-- GIVEN RECORDS follows --
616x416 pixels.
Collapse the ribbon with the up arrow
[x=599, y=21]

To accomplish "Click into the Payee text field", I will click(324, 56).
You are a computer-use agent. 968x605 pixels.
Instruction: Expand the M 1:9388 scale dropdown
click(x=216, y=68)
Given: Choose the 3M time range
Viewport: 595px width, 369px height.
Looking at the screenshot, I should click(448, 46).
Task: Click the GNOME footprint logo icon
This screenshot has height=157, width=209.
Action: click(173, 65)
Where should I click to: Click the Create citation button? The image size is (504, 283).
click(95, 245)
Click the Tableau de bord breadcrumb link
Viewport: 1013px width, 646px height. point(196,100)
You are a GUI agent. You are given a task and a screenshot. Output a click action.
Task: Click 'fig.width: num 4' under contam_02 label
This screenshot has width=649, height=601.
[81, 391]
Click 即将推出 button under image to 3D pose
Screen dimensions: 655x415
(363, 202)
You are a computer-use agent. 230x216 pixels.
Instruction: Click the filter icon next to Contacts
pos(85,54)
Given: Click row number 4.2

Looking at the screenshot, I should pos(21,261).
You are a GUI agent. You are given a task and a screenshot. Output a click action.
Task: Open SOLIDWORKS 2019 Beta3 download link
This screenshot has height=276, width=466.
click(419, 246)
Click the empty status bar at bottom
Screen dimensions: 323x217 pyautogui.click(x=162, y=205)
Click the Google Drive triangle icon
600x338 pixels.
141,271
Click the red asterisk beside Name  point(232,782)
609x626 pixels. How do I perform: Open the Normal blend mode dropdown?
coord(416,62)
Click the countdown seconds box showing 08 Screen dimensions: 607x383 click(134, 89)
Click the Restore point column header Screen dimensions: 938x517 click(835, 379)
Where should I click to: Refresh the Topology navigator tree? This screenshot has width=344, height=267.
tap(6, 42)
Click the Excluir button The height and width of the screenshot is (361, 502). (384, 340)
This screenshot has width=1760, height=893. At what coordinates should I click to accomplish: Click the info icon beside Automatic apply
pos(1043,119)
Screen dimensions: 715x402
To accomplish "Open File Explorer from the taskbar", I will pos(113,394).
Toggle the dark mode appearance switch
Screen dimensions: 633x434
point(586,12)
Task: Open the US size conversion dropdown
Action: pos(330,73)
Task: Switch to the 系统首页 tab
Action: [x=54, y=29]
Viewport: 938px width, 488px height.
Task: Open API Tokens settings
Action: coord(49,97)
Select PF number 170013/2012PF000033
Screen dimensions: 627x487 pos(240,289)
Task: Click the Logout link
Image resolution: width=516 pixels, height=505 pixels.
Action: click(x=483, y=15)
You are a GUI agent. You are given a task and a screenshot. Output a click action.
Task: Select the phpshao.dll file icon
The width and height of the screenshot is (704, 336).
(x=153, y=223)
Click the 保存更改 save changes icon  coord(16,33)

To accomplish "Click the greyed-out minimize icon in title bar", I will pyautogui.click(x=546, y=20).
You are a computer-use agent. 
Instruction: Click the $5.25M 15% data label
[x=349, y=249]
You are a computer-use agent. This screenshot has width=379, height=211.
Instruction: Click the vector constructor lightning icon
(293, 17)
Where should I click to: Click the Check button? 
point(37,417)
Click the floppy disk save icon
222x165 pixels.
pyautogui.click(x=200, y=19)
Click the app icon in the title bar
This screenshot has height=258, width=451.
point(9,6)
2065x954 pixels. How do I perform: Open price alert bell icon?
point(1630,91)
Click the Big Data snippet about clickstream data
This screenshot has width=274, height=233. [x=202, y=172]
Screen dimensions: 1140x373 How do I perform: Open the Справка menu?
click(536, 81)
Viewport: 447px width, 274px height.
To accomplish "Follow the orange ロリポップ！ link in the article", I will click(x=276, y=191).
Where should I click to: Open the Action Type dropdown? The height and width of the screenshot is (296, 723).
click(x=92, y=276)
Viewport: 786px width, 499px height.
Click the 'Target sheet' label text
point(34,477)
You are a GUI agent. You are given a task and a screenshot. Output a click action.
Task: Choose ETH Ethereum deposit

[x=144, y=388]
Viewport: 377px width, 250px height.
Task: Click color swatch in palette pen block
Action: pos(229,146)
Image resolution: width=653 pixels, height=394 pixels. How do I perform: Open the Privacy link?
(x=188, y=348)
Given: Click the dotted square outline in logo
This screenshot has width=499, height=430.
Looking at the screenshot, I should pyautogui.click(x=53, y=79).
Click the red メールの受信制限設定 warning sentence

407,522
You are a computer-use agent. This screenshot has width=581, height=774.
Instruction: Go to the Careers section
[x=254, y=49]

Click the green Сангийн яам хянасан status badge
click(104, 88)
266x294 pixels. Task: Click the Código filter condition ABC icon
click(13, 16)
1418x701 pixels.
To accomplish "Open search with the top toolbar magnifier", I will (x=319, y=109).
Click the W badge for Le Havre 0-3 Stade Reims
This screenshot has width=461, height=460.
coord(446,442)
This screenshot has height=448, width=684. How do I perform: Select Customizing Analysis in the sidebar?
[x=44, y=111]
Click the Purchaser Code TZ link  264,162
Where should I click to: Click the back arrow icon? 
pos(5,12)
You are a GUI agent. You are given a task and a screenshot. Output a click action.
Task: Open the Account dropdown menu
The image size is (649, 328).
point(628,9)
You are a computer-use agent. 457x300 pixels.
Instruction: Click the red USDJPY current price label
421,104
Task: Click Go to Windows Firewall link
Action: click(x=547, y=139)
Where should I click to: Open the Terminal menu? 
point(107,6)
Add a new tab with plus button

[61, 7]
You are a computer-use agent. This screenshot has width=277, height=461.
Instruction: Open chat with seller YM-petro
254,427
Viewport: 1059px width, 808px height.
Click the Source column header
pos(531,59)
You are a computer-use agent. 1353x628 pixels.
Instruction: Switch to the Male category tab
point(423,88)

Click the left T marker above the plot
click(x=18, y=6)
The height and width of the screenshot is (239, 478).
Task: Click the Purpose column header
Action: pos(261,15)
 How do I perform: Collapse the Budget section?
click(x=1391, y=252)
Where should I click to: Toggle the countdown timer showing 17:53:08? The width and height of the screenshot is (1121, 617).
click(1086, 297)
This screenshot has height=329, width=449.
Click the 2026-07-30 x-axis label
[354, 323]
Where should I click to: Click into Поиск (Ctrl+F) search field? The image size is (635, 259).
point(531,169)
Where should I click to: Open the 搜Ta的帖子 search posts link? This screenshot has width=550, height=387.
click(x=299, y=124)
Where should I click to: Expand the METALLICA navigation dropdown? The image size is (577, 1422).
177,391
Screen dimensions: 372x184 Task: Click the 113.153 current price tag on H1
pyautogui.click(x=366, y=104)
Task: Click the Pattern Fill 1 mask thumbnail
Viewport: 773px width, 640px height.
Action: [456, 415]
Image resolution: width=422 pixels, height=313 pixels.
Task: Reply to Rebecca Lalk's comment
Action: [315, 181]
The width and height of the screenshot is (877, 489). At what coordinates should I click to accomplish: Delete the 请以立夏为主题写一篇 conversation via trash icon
-- GIVEN RECORDS concluded --
TASK TO CARRY OUT: Working from the entries above, find every line in which the word "save" occurs and copy it.

RESPONSE FOR THIS EXERCISE:
Click the 保存更改 save changes icon  coord(16,33)
Click the floppy disk save icon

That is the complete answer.